**WORK ORDER:** Reproduce every entry in the listing without alteration.

**GIVEN DATA:**

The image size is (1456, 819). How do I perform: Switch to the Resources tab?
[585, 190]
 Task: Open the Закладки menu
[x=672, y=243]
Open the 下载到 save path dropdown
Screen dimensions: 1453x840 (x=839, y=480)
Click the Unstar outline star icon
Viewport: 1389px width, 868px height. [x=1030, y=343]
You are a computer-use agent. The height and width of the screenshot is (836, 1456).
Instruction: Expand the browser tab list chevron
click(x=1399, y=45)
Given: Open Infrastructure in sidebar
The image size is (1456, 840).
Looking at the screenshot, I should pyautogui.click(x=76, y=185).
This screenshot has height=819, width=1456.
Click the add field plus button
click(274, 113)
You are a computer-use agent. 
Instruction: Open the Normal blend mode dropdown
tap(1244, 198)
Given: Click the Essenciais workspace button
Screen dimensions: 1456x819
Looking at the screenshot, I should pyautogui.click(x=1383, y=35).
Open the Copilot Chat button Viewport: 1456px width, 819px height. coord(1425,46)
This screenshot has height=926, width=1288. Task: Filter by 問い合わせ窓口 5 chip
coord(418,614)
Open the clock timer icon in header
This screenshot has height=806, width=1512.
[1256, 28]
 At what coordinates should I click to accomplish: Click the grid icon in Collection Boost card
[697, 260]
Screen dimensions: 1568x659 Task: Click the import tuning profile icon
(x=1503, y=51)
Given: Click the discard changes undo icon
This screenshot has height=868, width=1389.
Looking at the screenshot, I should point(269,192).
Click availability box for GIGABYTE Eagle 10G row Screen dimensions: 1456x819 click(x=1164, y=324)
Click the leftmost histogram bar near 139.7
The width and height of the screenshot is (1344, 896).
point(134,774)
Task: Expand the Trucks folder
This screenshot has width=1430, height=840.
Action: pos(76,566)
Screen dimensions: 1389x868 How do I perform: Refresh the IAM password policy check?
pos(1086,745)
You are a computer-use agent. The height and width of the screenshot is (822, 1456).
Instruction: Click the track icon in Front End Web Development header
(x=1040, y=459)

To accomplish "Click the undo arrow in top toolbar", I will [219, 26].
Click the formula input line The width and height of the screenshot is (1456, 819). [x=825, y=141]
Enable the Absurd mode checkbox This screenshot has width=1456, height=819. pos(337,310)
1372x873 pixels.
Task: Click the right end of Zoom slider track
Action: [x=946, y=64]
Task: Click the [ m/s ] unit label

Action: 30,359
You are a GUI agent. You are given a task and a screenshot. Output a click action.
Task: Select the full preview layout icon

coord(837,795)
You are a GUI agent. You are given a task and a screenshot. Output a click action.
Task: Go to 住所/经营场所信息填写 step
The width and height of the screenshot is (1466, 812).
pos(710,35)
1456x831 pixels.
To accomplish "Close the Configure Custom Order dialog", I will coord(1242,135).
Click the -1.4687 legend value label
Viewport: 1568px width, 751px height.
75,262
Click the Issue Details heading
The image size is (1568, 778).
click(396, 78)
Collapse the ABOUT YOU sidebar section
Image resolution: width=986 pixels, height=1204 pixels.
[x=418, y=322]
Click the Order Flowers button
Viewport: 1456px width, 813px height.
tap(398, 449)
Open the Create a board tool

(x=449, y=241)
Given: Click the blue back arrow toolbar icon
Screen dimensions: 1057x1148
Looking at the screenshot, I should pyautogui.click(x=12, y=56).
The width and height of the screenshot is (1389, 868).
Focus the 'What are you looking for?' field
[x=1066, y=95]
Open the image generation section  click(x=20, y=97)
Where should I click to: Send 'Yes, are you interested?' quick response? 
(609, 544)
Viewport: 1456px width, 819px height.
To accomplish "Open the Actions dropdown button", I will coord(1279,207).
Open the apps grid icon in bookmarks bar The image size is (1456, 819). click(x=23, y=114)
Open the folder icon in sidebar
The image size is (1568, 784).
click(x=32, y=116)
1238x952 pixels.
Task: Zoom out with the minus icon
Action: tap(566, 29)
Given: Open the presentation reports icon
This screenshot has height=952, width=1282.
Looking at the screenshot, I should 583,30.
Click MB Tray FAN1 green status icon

**THE ANSWER:**
The image size is (1456, 819). How do I perform: Switch to the Resources tab?
[585, 190]
 Task: Open the Закладки menu
[x=672, y=243]
Open the 下载到 save path dropdown
Screen dimensions: 1453x840 (x=839, y=480)
Click the Unstar outline star icon
Viewport: 1389px width, 868px height. [x=1030, y=343]
You are a computer-use agent. The height and width of the screenshot is (836, 1456).
Instruction: Expand the browser tab list chevron
click(x=1399, y=45)
Given: Open Infrastructure in sidebar
The image size is (1456, 840).
Looking at the screenshot, I should pyautogui.click(x=76, y=185).
This screenshot has height=819, width=1456.
Click the add field plus button
click(274, 113)
You are a computer-use agent. 
Instruction: Open the Normal blend mode dropdown
tap(1244, 198)
Given: Click the Essenciais workspace button
Screen dimensions: 1456x819
Looking at the screenshot, I should pyautogui.click(x=1383, y=35).
Open the Copilot Chat button Viewport: 1456px width, 819px height. coord(1425,46)
This screenshot has height=926, width=1288. Task: Filter by 問い合わせ窓口 5 chip
coord(418,614)
Open the clock timer icon in header
This screenshot has height=806, width=1512.
[1256, 28]
 At what coordinates should I click to accomplish: Click the grid icon in Collection Boost card
[697, 260]
Screen dimensions: 1568x659 Task: Click the import tuning profile icon
(x=1503, y=51)
Given: Click the discard changes undo icon
This screenshot has height=868, width=1389.
Looking at the screenshot, I should point(269,192).
Click availability box for GIGABYTE Eagle 10G row Screen dimensions: 1456x819 click(x=1164, y=324)
Click the leftmost histogram bar near 139.7
The width and height of the screenshot is (1344, 896).
point(134,774)
Task: Expand the Trucks folder
This screenshot has width=1430, height=840.
Action: pos(76,566)
Screen dimensions: 1389x868 How do I perform: Refresh the IAM password policy check?
pos(1086,745)
You are a computer-use agent. The height and width of the screenshot is (822, 1456).
Instruction: Click the track icon in Front End Web Development header
(x=1040, y=459)

To accomplish "Click the undo arrow in top toolbar", I will [219, 26].
Click the formula input line The width and height of the screenshot is (1456, 819). [x=825, y=141]
Enable the Absurd mode checkbox This screenshot has width=1456, height=819. pos(337,310)
1372x873 pixels.
Task: Click the right end of Zoom slider track
Action: [x=946, y=64]
Task: Click the [ m/s ] unit label

Action: 30,359
You are a GUI agent. You are given a task and a screenshot. Output a click action.
Task: Select the full preview layout icon

coord(837,795)
You are a GUI agent. You are given a task and a screenshot. Output a click action.
Task: Go to 住所/经营场所信息填写 step
The width and height of the screenshot is (1466, 812).
pos(710,35)
1456x831 pixels.
To accomplish "Close the Configure Custom Order dialog", I will coord(1242,135).
Click the -1.4687 legend value label
Viewport: 1568px width, 751px height.
75,262
Click the Issue Details heading
The image size is (1568, 778).
click(396, 78)
Collapse the ABOUT YOU sidebar section
Image resolution: width=986 pixels, height=1204 pixels.
[x=418, y=322]
Click the Order Flowers button
Viewport: 1456px width, 813px height.
tap(398, 449)
Open the Create a board tool

(x=449, y=241)
Given: Click the blue back arrow toolbar icon
Screen dimensions: 1057x1148
Looking at the screenshot, I should pyautogui.click(x=12, y=56).
The width and height of the screenshot is (1389, 868).
Focus the 'What are you looking for?' field
[x=1066, y=95]
Open the image generation section  click(x=20, y=97)
Where should I click to: Send 'Yes, are you interested?' quick response? 
(609, 544)
Viewport: 1456px width, 819px height.
To accomplish "Open the Actions dropdown button", I will coord(1279,207).
Open the apps grid icon in bookmarks bar The image size is (1456, 819). click(x=23, y=114)
Open the folder icon in sidebar
The image size is (1568, 784).
click(x=32, y=116)
1238x952 pixels.
Task: Zoom out with the minus icon
Action: tap(566, 29)
Given: Open the presentation reports icon
This screenshot has height=952, width=1282.
Looking at the screenshot, I should 583,30.
Click MB Tray FAN1 green status icon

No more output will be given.